O SAQUÁ: Aqui em Saquarema tem uma praça chamada Oscar de MacedoSoares, benemérito do município, mas pouco se conhece do Dr. Joaquim Mariano de Azevedo Soares, primeiro presidente da Câmara de Saquarema, bem como do Conselheiro Macedo Soares. Qual o grau de parentesco entre eles?

Carlos Eduardo Oliva: Oscar de Macedo Soares era filho do Conselheiro Macedo Soares e o Dr. Joaquim Mariano de Azevedo Soares era seu pai. Oscar era o seu primogênito e, entre seus filhos, o mais ligado à Saquarema. Foi ele quem trouxe à cidade iluminação pública através de lampiões, água encanada para o Centro da Cidade, fundou uma maternidade, doou uma propriedade para sediar o telégrafo, entre outros benefícios… Já o Dr. Joaquim Mariano de Azevedo Soares, presidente da Câmara de Saquarema, nasceu na Fazenda do Bananal, em Ponta Negra, Maricá, onde também nasceram todos os irmãos do Conselheiro Macedo Soares, mas fez carreira política em Saquarema.

O SAQUÁ – Qual o legado ético do Conselheiro Macedo Soares para as novas gerações?

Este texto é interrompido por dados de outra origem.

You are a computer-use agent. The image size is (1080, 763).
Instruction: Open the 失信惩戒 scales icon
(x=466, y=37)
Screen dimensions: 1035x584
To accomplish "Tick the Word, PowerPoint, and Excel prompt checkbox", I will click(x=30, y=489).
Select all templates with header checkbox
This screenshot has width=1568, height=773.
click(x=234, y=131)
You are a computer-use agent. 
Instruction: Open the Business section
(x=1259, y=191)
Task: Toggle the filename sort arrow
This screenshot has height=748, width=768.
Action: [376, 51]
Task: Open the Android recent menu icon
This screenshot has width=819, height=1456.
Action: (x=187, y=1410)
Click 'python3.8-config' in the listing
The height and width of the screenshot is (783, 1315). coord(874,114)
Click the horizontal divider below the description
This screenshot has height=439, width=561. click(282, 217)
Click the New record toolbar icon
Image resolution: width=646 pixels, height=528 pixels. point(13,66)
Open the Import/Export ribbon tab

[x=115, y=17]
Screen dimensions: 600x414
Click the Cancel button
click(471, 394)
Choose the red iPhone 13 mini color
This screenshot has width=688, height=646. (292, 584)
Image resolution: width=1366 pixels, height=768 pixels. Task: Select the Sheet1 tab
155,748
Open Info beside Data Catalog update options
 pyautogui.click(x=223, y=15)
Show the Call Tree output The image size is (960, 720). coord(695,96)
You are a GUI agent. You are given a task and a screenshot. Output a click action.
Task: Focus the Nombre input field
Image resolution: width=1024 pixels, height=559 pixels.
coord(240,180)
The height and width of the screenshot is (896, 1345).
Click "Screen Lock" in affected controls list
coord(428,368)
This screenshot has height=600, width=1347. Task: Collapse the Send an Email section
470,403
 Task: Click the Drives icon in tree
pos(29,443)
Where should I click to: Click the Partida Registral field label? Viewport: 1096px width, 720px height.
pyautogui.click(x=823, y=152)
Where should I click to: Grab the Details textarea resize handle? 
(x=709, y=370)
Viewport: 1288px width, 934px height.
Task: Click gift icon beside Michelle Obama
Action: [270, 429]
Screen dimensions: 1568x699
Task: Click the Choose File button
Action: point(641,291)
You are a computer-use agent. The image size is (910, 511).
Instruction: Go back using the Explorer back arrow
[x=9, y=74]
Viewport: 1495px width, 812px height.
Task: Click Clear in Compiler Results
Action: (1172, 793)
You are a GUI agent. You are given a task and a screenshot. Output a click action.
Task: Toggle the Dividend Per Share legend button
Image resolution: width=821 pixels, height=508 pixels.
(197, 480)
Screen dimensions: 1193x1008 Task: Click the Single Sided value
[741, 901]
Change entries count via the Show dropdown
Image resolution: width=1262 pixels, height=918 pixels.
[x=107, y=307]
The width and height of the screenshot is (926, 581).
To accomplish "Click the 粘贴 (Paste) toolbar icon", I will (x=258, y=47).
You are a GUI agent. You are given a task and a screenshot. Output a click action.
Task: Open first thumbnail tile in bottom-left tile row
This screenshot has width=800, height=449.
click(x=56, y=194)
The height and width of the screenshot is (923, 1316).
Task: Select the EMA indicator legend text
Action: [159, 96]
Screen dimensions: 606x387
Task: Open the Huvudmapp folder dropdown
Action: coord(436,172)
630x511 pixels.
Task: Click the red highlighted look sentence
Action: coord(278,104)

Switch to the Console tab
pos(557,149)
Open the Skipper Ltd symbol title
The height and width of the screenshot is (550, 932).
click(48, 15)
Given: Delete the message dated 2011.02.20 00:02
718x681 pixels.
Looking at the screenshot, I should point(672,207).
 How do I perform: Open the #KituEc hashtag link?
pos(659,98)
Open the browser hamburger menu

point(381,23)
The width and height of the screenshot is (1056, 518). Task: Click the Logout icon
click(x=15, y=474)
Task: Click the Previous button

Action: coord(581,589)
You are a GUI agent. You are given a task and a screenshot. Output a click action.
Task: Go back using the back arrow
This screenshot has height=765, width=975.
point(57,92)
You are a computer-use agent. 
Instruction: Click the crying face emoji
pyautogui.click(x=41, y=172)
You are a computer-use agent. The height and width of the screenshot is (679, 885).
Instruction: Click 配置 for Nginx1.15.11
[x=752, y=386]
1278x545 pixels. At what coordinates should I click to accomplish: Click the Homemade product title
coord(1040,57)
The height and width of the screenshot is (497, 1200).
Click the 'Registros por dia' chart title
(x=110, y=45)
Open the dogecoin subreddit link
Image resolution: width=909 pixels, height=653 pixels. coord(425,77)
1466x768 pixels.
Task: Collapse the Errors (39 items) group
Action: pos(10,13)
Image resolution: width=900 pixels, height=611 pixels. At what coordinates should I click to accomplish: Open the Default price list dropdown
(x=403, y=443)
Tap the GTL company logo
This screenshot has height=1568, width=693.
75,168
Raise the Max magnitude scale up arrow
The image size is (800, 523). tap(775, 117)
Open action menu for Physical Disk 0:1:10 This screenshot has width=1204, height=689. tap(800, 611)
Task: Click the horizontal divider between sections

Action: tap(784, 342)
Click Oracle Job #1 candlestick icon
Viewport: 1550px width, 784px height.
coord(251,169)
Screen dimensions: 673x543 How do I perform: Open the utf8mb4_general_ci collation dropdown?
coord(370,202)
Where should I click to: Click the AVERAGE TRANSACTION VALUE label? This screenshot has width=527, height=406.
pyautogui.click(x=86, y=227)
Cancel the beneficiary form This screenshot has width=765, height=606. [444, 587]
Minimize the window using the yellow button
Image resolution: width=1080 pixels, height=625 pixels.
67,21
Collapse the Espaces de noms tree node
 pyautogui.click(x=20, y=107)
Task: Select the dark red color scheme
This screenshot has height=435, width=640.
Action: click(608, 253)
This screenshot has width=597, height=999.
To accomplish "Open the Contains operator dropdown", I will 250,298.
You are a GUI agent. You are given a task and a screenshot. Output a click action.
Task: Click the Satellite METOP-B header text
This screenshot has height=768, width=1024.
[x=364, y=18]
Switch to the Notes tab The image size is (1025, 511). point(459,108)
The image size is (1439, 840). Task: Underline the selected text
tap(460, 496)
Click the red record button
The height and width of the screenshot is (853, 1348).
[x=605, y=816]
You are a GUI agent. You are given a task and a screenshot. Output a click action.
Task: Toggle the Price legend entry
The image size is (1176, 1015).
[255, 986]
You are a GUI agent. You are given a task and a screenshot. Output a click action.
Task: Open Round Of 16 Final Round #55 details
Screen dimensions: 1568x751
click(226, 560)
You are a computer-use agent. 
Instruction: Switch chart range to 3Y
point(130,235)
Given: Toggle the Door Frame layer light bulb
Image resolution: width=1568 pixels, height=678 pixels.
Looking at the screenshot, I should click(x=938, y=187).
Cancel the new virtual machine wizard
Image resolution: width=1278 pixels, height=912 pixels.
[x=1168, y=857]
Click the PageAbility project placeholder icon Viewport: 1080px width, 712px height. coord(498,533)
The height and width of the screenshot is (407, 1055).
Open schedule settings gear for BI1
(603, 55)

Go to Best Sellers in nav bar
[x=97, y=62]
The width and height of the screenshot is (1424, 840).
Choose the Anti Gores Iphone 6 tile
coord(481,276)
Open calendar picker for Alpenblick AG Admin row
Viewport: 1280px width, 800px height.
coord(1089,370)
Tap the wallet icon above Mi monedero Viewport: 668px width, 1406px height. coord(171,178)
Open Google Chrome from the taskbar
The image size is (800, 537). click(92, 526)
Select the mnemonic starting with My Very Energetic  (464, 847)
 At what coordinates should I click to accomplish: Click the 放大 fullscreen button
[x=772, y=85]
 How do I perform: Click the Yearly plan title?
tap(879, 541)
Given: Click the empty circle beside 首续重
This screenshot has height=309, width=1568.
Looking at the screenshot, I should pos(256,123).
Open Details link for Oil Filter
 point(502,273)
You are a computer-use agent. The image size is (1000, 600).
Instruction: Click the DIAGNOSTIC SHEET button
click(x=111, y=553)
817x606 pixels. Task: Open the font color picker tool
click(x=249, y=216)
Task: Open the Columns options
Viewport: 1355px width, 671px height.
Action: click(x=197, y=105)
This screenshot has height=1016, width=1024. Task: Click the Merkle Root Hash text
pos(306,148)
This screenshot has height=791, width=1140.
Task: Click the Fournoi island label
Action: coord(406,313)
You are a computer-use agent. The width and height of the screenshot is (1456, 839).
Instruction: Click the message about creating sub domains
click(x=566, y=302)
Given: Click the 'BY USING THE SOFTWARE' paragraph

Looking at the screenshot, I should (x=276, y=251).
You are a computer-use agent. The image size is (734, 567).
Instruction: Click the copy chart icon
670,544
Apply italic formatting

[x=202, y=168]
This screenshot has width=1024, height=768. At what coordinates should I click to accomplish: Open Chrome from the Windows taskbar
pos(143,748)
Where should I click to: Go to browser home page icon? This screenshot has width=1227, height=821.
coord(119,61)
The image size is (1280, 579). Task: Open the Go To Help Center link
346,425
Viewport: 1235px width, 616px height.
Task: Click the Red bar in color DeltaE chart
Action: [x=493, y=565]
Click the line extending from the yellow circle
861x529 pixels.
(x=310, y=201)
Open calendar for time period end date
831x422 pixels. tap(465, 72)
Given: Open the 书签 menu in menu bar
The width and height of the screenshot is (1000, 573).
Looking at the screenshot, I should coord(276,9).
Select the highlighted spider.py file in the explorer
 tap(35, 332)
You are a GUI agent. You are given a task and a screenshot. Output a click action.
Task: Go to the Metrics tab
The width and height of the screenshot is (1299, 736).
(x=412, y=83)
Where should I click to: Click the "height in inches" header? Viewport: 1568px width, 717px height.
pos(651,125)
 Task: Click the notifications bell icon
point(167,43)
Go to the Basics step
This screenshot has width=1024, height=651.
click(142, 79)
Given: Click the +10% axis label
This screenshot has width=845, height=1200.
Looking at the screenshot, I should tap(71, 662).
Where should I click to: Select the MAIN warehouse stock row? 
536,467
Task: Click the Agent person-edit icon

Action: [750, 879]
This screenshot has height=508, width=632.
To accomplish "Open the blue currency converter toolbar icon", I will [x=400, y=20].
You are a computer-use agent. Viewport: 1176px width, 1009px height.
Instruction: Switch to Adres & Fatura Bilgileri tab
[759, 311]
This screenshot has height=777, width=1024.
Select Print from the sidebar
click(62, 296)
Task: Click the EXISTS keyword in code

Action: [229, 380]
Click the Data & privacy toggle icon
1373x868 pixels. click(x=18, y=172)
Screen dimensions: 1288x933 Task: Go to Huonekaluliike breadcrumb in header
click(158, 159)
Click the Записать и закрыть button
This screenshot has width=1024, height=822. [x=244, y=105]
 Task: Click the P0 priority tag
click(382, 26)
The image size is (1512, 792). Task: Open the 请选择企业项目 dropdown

Carlos Eduardo – O legado ético do Conselheiro Macedo Soares para o Brasil de hoje é seu exemplo. Ele foi dedicado à defesa da separação entre Estado e Igreja, o que lhe custou um cargo em 1866, e à causa abolicionista. A meu ver não resta dúvidas de que seu ativismo corresponderia hoje à luta pelos Direitos Humanos, causa à qual ele se dedicou durante toda a sua vida: a libertação do homem.